と4つのトークンが存在することがわかりました。ここで着目していただきたいのは、「携帯電話」が「携帯」と「電話」に分解されていないことです。

なぜ、AIが「トークン」を用いているのかについて更に興味がある方は雑記をご覧ください。

雑記

学校の国語で日本語の文法を習った方が多いと思いますが、実は中学生の国語の授業内容では十分に説明できておらず、大学院レベルでも完全ではありません。日本語の文法は厳密に定義できない所が多いのです。
AIで日本語を扱う際にまず障害となるのが、日本語の文章を分解して断片にすることです。

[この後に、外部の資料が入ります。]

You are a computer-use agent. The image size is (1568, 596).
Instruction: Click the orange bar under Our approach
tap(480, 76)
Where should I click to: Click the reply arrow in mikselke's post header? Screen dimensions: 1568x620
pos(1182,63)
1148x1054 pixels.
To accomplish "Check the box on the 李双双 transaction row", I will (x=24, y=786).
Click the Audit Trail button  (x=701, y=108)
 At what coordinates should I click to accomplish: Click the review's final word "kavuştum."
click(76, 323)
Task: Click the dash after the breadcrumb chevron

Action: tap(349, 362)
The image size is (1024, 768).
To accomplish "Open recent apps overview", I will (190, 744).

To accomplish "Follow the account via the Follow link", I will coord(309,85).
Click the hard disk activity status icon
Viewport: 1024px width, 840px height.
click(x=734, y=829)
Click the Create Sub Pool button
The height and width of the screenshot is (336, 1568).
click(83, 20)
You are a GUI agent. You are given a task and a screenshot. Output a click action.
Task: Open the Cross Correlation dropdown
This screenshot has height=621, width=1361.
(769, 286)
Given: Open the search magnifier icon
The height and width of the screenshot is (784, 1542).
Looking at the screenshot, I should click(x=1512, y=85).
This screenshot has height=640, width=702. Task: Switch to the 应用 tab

古くは、形態素解析によって文章の分解が行われていました。

https://opendata-web.site/tool/parse/

表記読みがな基本形表記品詞品詞細分類活用型活用形
わたし名詞普通名詞**
助詞副助詞**
朝日あさひ朝日名詞普通名詞**
助詞格助詞**
綺麗だきれいだ綺麗だ形容詞*ナ形容詞基本形
助詞格助詞**
思ったおもった思う動詞*子音動詞ワ行タ形
特殊句点**
解析した文章
私は朝日が綺麗だと思った。

品詞について
解析結果として出力される品詞には下記があります。

  1. 形容詞
  2. 形容動詞
  3. 感動詞
  4. 副詞
  5. 連体詞
  6. 接続詞
  7. 接頭辞
  8. 接尾辞
  9. 名詞
  10. 動詞
  11. 助詞
  12. 助動詞
  13. 特殊(句読点、カッコ、記号、空白、タブ、改行など)

AIのべりすとの「トークン」の結果

結果

合計:13文字 / 7 トークン ・ 1トークンあたり1.86 文字

トークン文字数
私は2
朝日2
1
綺麗2
だと2
思った3
1

となりました。
「私は」がトークンで特徴的な部分です。
古典的手法では、

「私」名詞

「は」助詞

と更に分解が進みます。

現状最新のAIでは、トークナイザーというツールでトークン化処理を行なっており、AIが扱いやすいように特殊な断片化をした結果が、公開されているトークン一覧となっているようです。

トークンは、AIが扱いやすい頻出度で長めにまとまっている傾向がある印象です。

AIのべりすとで実際に使われているとされるトークナイザーのSentencepieceについての記事です。
また同時に学習データが少ないと形態素解析に劣るトークンしか出てこないことも示されており、最新型のAIには膨大な学習データが必須との印象も受けました。

なお、形態素解析には辞書が付属しており、辞書にあらかじめ膨大な単語が登録されています。辞書を作る作業も大変で、一般公開されている辞書を利用することがほとんどです。ですから、現代的な言い回しや、感情表現多めのセリフや叫び声などの擬音には対応し切れていない制約があります。
このような古典的方法での能力制限を突破する方法としてトークナイザーが研究されてきたような経緯を感じます。